以往针对LMMs的OCR评测基准主要关注基础的文字识别任务,但随着大模型的普及,现实世界的OCR需求已超越简单的“读出文字”。文档中的表格、图表、手写笔记、复杂的版式,文字图像的文本定位,以及基于文本的推理,都是LMMs面临的挑战。

现有评测基准大多任务单一、场景有限,导致模型得分迅速饱和,难以真实反映其在复杂应用中的能力。OCRBench v2提出一个综合全面的OCR测评基准,评估LMMs在面对文字定位、复杂场景理解与推理等广泛OCR任务时的真实表现。

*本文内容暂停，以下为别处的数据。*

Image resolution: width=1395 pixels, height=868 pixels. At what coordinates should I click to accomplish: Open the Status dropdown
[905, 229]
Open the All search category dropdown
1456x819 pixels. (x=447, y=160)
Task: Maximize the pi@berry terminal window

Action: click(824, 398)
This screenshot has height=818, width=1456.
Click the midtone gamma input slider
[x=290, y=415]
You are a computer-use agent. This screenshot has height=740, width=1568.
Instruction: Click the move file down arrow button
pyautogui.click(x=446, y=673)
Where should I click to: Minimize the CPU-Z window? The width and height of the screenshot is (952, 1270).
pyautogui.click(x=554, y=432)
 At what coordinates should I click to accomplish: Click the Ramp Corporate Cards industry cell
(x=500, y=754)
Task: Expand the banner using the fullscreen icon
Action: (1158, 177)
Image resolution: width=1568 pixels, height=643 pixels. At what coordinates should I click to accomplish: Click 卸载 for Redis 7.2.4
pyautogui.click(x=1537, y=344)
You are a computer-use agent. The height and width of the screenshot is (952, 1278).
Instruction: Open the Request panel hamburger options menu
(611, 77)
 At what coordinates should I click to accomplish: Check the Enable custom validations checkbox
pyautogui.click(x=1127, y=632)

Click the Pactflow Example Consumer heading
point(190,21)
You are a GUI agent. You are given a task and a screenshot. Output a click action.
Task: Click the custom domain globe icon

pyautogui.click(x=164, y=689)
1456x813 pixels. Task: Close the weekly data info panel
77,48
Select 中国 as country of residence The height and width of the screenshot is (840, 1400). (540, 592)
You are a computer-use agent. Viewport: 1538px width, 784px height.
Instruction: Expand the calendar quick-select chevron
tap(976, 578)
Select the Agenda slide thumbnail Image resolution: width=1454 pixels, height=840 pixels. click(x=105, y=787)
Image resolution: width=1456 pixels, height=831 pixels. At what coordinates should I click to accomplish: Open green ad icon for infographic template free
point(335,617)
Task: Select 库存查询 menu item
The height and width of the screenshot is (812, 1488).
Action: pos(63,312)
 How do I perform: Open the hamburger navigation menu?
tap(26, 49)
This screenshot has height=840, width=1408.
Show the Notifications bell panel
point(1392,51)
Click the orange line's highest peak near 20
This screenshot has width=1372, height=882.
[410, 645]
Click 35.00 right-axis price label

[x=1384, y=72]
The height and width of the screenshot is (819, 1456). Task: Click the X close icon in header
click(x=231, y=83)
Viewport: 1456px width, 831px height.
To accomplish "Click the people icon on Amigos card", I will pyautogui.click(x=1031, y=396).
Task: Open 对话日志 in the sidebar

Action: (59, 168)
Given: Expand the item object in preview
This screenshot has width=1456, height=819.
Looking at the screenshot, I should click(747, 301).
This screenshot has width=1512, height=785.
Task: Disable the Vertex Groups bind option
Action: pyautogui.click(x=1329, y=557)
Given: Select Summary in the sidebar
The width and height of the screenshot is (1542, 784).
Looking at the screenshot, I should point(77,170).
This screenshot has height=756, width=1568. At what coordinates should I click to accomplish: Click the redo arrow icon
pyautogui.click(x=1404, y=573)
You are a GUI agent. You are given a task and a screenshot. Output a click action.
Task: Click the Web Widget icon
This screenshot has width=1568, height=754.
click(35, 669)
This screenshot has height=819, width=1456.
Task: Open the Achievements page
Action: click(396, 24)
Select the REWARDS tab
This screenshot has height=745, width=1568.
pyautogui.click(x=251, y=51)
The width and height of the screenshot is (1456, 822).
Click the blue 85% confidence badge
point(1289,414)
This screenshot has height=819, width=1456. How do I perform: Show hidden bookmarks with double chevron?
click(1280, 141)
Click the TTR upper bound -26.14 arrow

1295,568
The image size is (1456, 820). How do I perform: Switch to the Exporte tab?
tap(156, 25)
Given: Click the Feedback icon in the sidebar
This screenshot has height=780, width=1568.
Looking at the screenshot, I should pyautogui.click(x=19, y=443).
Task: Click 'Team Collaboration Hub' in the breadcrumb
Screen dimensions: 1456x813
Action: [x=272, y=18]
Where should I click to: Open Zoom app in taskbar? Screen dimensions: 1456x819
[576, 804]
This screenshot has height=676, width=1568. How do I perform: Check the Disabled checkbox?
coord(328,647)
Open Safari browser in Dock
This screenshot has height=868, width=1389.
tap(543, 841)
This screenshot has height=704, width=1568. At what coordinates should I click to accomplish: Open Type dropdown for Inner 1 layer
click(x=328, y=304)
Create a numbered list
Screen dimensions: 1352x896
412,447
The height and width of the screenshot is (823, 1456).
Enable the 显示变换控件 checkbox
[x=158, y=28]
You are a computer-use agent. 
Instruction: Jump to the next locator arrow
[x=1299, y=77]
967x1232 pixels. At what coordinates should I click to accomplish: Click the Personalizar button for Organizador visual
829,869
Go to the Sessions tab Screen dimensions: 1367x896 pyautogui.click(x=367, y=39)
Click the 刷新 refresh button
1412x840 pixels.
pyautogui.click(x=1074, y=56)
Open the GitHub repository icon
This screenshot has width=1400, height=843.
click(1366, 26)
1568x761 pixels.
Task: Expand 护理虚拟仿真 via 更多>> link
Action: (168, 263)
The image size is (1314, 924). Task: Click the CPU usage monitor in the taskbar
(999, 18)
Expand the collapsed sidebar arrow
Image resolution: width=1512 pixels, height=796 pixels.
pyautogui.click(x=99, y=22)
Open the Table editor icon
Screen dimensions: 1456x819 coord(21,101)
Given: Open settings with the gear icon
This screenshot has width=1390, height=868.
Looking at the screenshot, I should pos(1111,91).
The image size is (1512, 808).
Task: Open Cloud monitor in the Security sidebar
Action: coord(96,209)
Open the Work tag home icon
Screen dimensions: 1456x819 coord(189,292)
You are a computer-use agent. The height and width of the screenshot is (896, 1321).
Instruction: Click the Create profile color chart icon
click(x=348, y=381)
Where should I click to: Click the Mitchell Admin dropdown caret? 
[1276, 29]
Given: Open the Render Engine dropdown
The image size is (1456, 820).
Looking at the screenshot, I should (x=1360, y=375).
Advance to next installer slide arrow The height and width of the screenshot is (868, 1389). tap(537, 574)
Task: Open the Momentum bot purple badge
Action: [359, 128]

OCRBench v2涵盖23种细分任务,涵盖了实际应用中常见的OCR需求场景。OCRBench v2将这些任务划分为8个核心能力维度:文本识别、文本定位、文本检测识别、关系抽取、元素解析、数学计算、视觉文本理解和知识推理,评价榜单中分别展示了模型在各个能力维度上的具体表现。

OCRBench v2的公开数据集包含来自80余个学术数据集及部分自有数据的1万条高质量QA,并经过人工审核,确保覆盖真实OCR应用中的多样化场景。

OCRBench v2还包括独立的私有数据,这部分数据包含人工采集并标注的1500条QA,其任务设置和场景覆盖范围均与公开数据保持一致。

实验发现,公开数据与私有数据榜单排名具有较高的一致性(详见论文分析),这证明了OCRBench v2任务设计、数据构造和评价指标的合理性,体现了其在衡量LMMs现有局限方面的重要价值。